** Aim **
Convert the rows below, from the very first one through the line containing "tap(47, 418)", into a two-column CSV with the headers instruction and action, one CSV line per row. Put each row's text and its answer in one quoted field apiece, with line breaks turned into spaces.

═══ Data excerpts ═══

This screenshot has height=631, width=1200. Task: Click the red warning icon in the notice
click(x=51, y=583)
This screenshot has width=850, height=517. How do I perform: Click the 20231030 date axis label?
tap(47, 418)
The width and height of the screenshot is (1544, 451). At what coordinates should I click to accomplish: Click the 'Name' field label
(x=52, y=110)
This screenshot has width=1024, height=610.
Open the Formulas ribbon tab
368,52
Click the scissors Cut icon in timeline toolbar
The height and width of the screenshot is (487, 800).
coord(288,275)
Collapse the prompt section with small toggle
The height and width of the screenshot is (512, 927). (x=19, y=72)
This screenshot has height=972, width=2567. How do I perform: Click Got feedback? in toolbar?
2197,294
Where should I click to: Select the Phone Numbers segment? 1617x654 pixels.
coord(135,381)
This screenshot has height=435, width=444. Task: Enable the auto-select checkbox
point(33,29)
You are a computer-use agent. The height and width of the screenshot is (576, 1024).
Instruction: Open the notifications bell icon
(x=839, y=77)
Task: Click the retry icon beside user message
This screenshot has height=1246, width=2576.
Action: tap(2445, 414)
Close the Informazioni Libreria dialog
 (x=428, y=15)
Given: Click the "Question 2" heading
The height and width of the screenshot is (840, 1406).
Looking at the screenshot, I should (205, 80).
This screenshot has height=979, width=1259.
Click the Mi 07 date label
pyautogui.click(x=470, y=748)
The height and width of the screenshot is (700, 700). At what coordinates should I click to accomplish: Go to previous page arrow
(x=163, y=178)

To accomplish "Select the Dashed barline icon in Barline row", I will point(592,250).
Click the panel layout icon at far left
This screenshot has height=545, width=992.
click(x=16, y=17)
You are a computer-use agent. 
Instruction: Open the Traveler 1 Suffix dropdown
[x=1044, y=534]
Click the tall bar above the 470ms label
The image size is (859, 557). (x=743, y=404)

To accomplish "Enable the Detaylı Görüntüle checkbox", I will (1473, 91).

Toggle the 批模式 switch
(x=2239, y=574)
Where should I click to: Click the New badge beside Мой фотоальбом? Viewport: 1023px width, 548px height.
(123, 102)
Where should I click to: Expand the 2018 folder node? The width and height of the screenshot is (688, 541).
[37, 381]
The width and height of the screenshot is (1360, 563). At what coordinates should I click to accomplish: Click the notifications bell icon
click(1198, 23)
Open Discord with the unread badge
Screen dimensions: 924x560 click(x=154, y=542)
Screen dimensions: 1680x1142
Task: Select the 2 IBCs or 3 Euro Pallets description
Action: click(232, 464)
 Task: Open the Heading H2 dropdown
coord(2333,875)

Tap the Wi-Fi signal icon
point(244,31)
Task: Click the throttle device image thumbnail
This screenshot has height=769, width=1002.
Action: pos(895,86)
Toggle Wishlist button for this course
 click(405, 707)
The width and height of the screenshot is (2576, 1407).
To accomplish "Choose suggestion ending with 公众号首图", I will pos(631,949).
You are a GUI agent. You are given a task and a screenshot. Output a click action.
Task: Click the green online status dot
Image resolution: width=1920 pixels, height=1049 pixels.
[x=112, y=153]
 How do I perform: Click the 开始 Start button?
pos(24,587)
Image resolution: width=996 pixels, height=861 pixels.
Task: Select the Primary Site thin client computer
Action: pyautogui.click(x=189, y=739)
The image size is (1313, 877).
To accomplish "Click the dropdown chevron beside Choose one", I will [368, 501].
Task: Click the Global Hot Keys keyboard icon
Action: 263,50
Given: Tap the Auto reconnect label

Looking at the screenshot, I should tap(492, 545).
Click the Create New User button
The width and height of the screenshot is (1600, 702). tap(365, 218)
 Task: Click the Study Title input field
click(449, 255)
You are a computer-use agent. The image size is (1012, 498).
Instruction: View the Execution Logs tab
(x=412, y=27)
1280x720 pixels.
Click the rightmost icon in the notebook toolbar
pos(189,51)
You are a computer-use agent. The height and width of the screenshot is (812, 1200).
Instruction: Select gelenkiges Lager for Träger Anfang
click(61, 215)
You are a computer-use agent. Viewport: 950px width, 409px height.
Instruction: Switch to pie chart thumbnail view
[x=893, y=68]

═══

** Response **
instruction,action
"This screenshot has height=631, width=1200. Task: Click the red warning icon in the notice","click(x=51, y=583)"
"This screenshot has width=850, height=517. How do I perform: Click the 20231030 date axis label?","tap(47, 418)"